Subsequently, in step S3, the yaw moment setting unit 22 of the PCM 14 executes target yaw moment setting processing to set a target yaw moment to be applied to the vehicle 1.

  Next, in step S4, the drive control system 4 applies an actuator (a fuel injection device of an engine, an igniter, an intake / exhaust system, a motor, etc.) to add the additional deceleration set in step S2 to the vehicle 1. Control. Specifically, the drive control system 4 reduces the output torque of the engine or motor so as to apply the set additional deceleration to the vehicle 1.

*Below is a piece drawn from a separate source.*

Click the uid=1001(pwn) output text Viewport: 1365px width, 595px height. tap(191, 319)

  Further, in step S4, the brake control system 18 controls an actuator (such as a pump) to apply the target yaw moment set in step S3 to the vehicle 1. For example, the brake control system 18 stores in advance a map that defines the relationship between the yaw moment command value and the rotational speed of the pump, and is set in the target yaw moment setting process of step S3 by referring to this map. The pump is operated at the rotation speed corresponding to the yaw moment command value, and the valve units provided in the hydraulic pressure supply line to the brake device 16 of each wheel are individually controlled to adjust the braking force of each wheel.

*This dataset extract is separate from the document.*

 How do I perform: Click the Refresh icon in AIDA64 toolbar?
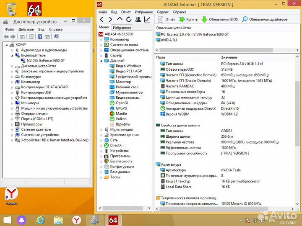click(128, 19)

  After the step S4 described above, the PCM 14 ends the behavior control process.

Next, the additional deceleration setting process will be described with reference to FIG.
As shown in FIG. 4, when the additional deceleration setting process is started, in step S11, the additional deceleration setting unit 20 calculates the steering speed based on the steering angle acquired in step S1 of the behavior control process of FIG. Do.

Next, in step S12, additional deceleration setting unit 20, whether during turning operation of the steering wheel 6 (i.e. the steering angle (absolute value) in the increase) of and the steering speed is a predetermined threshold value S ₁ or more judge.
As a result, when the operation in and steering speed cut is the threshold value S ₁ or more, the process proceeds to step S13, additional deceleration setting unit 20 sets the deceleration with based on the steering speed. The additional deceleration is a deceleration that should be added to the vehicle 1 in response to the steering operation in order to accurately realize the vehicle behavior intended by the driver.

Specifically, the additional deceleration setting unit 20 sets the additional deceleration corresponding to the steering speed calculated in step S11 based on the relationship between the steering speed and the additional deceleration shown in the map of FIG.
The horizontal axis in FIG. 5 indicates the steering speed, and the vertical axis indicates the additional deceleration. As shown in FIG. 5, when the steering speed is less than the threshold value S _1, the additional deceleration corresponding zero. That is, when the steering speed is less than the threshold value S _1, PCM 14 does not perform the control for adding the deceleration of the vehicle 1 based on the steering operation (specifically, reduction of the output torque of the engine or motor).
On the other hand, when the steering speed is equal to or higher than the threshold value S ₁ , the additional deceleration corresponding to the steering speed gradually _{approaches the} predetermined upper limit value D _max as the steering speed increases. That is, the additional deceleration increases as the steering speed increases, and the rate of increase in the amount of increase decreases. The upper limit value D _max is set to such a degree that the driver does not feel that there is control intervention even if the vehicle 1 is decelerated according to the steering operation (for example, 0.5 m / s ² 0 0 .05G).
Further, when the steering speed is high threshold S ₂ or more than the threshold S _1, the additional deceleration is maintained at the upper limit value D _max.
After step S13, the additional deceleration setting unit 20 ends the additional deceleration setting process and returns to the main routine.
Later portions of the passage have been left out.